Was wohl die Gründerväter der britisch-europäischen Zusammenarbeit von diesem Schlagabtausch halten würden? Es war der damalige Premier Winston Churchill, der im September 1946 eine Vision für ein geeintes Europas vorstellte: »Wir müssen eine Art Vereinigte Staaten von Europa errichten«, sagte Churchill. Nichtsahnend, dass selbst der jetzige Brexit-Premier Johnson sich einmal auf ihn berufen würde.

Doch genau die von Johnson gelebte Ambivalenz aus nationalistischem Antrieb und gleichzeitigem Profitinteresse am Gemeinschaftswerk EU kennzeichneten das schwierige Verhältnis zwischen London und Brüssel seit jeher. So zäh wie die Brexit-Verhandlungen bis dato waren, so schwierig gestaltete sich schon der Eintritt Großbritanniens in die damalige Europäische Wirtschaftsgemeinschaft. Erst nach langem Ringen konnte der konservative Regierungschef Edward Heath den Beitrittsvertrag am 22. Januar 1972 unterschreiben.

Nun hebt Großbritannien den ewigen Streit auf eine neue Stufe: Erstmals überhaupt verlässt ein Land die EU, die auch deshalb ein Erfolgsmodell nationenübergreifender Zusammenarbeit darstellt, weil es in ihrer bald 70-jährigen Geschichte stets gelungen war, neue Mitgliedsstaaten - vor allem wirtschaftlich - zu integrieren. Dass sich nun Schottland anstrengt, durch eine Abspaltung vom Königreich zurück in die EU zu kehren, kann in Brüssel kaum über den jetzigen Verlust hinwegtrösten.

Denn durch den Brexit schrumpft die politische und wirtschaftliche Bedeutung der EU in der Welt in jedem Fall: Die Einwohnerzahl sinkt von einer halben Milliarde auf 446 Millionen Menschen. Mit Großbritannien geht eine Atommacht und ein ständiges Mitglied im UN-Sicherheitsrat verloren sowie die zweitgrößte Volkswirtschaft der Gemeinschaft mit einem bedeutenden Finanzplatz.

»Das ist das Ende.
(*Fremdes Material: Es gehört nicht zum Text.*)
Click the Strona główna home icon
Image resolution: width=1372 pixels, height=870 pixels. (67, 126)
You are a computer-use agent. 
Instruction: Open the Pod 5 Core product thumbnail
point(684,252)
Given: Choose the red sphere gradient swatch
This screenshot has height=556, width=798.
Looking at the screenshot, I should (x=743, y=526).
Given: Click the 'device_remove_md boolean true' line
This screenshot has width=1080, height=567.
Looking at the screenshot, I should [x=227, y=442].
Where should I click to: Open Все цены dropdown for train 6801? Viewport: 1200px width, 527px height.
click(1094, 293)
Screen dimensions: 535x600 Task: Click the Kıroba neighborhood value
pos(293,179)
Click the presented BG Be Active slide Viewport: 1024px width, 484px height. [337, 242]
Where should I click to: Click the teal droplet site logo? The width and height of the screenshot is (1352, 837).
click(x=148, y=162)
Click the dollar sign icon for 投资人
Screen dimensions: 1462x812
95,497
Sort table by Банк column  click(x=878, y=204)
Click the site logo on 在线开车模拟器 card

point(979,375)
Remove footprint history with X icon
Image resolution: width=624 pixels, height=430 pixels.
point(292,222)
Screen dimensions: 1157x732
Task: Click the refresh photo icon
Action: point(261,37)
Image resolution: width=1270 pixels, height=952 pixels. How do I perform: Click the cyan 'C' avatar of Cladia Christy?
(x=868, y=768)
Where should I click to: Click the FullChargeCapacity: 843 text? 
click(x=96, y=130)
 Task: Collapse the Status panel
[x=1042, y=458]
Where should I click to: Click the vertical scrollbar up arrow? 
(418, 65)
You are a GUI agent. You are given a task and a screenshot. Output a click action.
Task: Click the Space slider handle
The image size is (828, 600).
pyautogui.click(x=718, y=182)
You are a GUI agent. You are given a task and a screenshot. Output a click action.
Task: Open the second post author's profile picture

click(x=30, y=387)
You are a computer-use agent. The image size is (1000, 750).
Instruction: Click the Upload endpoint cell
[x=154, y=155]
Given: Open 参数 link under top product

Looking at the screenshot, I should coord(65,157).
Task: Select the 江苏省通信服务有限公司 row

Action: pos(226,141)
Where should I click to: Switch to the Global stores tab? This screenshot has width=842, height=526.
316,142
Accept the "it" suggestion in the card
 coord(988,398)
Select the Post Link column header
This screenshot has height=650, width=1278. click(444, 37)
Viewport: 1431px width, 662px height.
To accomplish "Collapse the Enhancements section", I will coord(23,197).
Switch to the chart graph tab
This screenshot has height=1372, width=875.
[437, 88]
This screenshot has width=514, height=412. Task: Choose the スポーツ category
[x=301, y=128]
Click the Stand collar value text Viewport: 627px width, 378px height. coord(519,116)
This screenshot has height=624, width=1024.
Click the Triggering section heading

Breakup, fertig.«
Jon Worth über die Sorgen von Briten im EU-Ausland, Labours Fehler und seinen Stinkefinger in Berlin

Nicht nur die Zukunft Großbritanniens ist mit dem Brexit offen, auch die EU muss sich neu erfinden - unter anderem in den weiteren Gesprächen mit dem Vereinigten Königreich. Aus Brüsseler Diplomatenkreisen heißt es bereits, Johnson stelle mit seiner Verhandlungsstrategie erneut die europäische Einheit auf die Probe. Doch die EU-Staaten und -Institutionen selbst haben es in der Hand, ihre Prioritäten festzulegen.